Leurs visages s'étaient subitement grisés à la vue du trou béant dans ma poitrine dont s'échappait un épais filet écarlate. Je vomissais une gerbe sanguinolente. Je me penchais, tentant de retrouver mes esprits, haletante. Je savais bien que je n'allais plus supporter la douleur plus longtemps. J'étais trop épuisée, mon cœur martelait pesamment ma chair et résonnait dans le fond de mon crâne. La dernière bataille était trop récente et je n'étais clairement pas remise.

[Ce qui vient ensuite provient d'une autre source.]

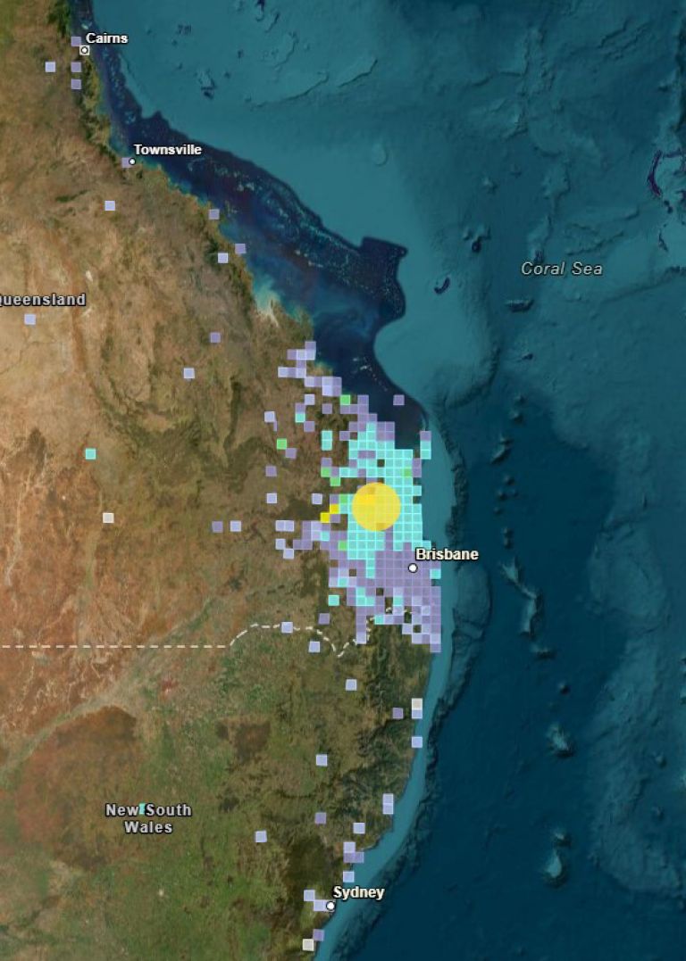Screen dimensions: 686x961
Task: Click the Townsville city marker dot
Action: (x=132, y=162)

Il me fallait encore une fois faire vite.

 Je me remis difficilement debout. Crachai du sang au visage de la femme en noir, la percutai de l'épaule pour la renverser, saisis la dague dans la poitrine de l'homme au sol, libérai les deux ligotés, en attrapai un sous chaque bras. Puis je fonçais, tête baissée, de plus en plus vite, en direction de la forêt qui se profilait en face de nous, la tâche se compliquait, cela car mes deux compagnons de route, me paraissaient de plus en plus lourds à soulever.

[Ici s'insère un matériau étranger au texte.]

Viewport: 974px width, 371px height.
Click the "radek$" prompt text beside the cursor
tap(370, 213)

 Je franchissais enfin l'orée du bois. Me parvint alors aux oreilles, le son d'une ultime sentence, un autre coup de feu. La boule de plomb perfora mon dos, frôlant le nain que je transportais à bout de bras. Je m'affaissais au sol, les deux autres étaient aussi entraînés dans ma chute. C'était trop. Je n'en pouvais plus. La douleur me déchirait le corps, je me recroquevillais sur moi-même, j'avais l'impression que cette fois-ci. C'était bien la fin.